In 1977 the Leonardo da Vinci was brought back into service, this time for cruising under the banner of Italia Crociere (also known as Italian Line Cruises), a newly formed subsidiary of the Italian Line. The ship was used on one-night cruises from Miami to Nassau, Bahamas, but proved unnecessarily large and too expensive to operate on a service of that kind. On 23 September 1978 the Leonardo da Vinci returned to La Spezia, Italy to be laid up.
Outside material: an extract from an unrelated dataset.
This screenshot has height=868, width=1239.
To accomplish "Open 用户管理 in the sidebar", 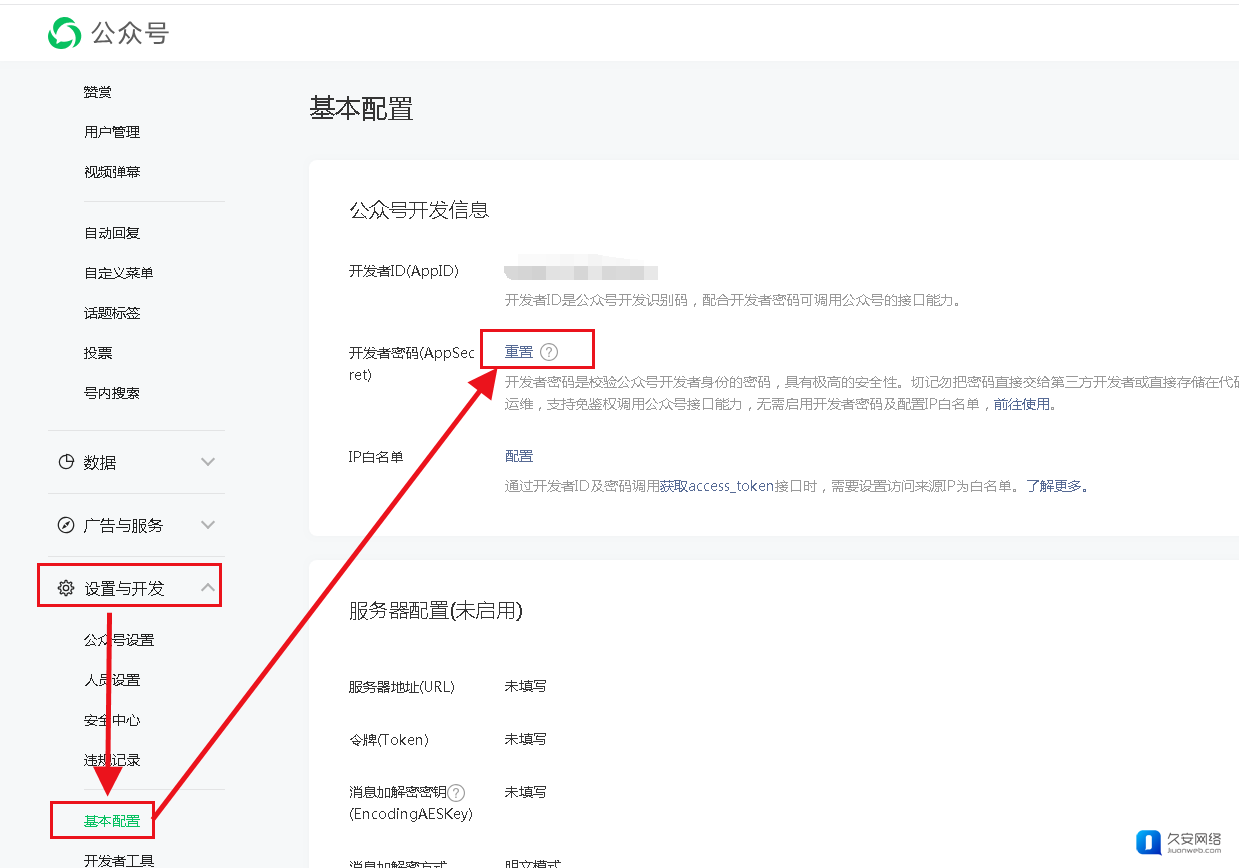I will coord(112,132).
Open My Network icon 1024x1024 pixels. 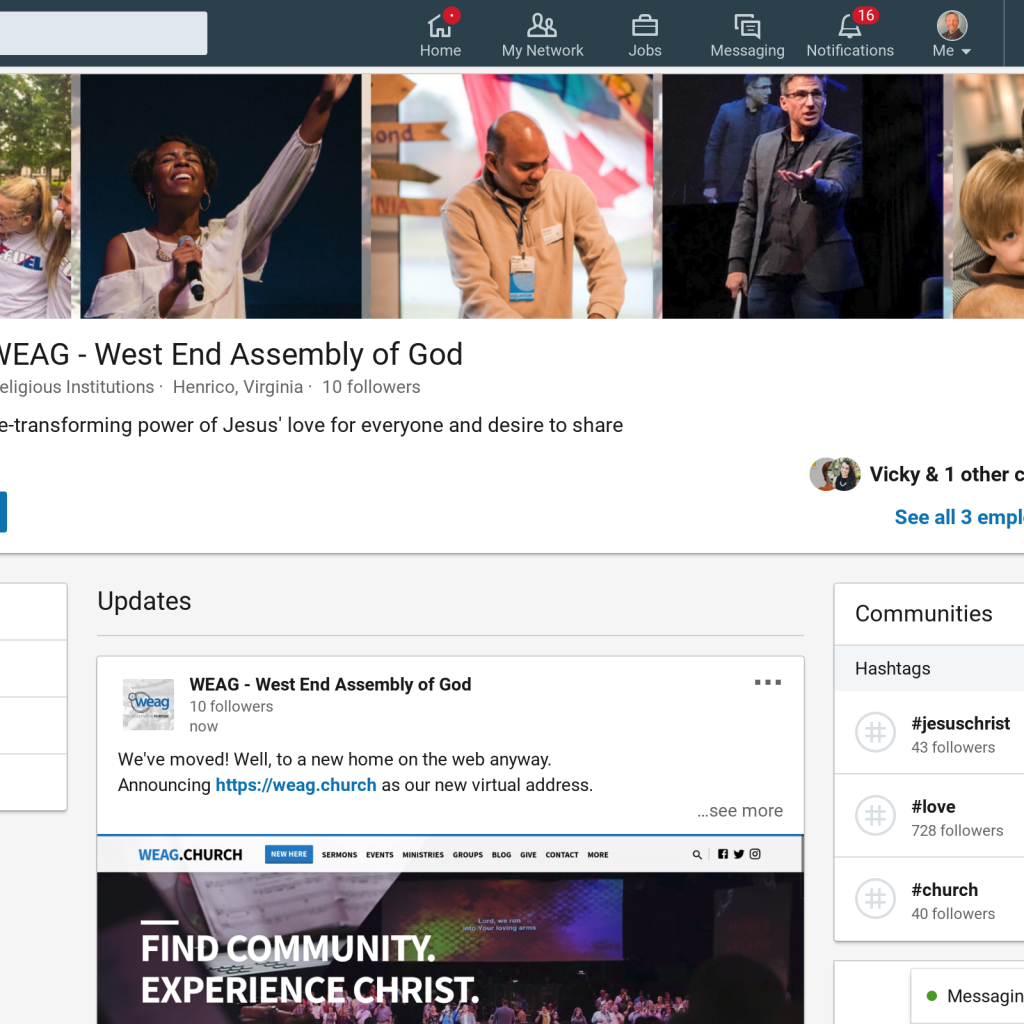click(542, 25)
Despite numerous rumors to the contrary, she never saw service again. After the ship had been laid up for two years, a fire started on board on 4 July 1980. She burned for four days and eventually capsized. The burnt-out hull was later righted and towed to the scrapyard at La Spezia where it was scrapped in 1982.

==Design==
===Exterior===

The exterior design of the Leonardo da Vinci was very similar to that of the Andrea Doria and Cristoforo Colombo. But she was 19 m longer, had a larger forward and aft superstructure, and a slightly different-shaped funnel that included a smoke deflector fin. Moreover, she did not have any freight handling equipment on her rear decks, resulting in a larger lido area compared to that of her older near-sisters.

Visually one of the most nicely-balanced ships of that (or perhaps any) era, she originally had an identical livery to that used in the Andrea Doria and Cristoforo Colombo, with a black hull with a longitudinal thin white band painted two-thirds of the way up from the bottom of the black-painted area. In 1966 her livery (like that of all Italian Line ships) was altered to match the design used on the Michelangelo and Raffaello, with a white hull and a thin green band painted where the upper edge of the black hull colour previously ended.

===Interior===
Because of the provisions made for conversion to run on nuclear power, the Leonardo da Vinci had a somewhat unusual interior layout. Space for a reactor was reserved amidship, in and around the ship's steam turbine power plant. This made it necessary to locate the dining rooms and galleys one deck higher than usual, and separated from the ship's main working passage. No passenger corridors passed through the area reserved for a reactor, which meant the forward and rear passenger-accessible sections on the lowest decks were entirely separated from each other.

The public spaces of the ship were designed by several Italian designers, including Vincenzo Monaco and Amedeo Luccichenti who were responsible for the ballroom and cocktail bar.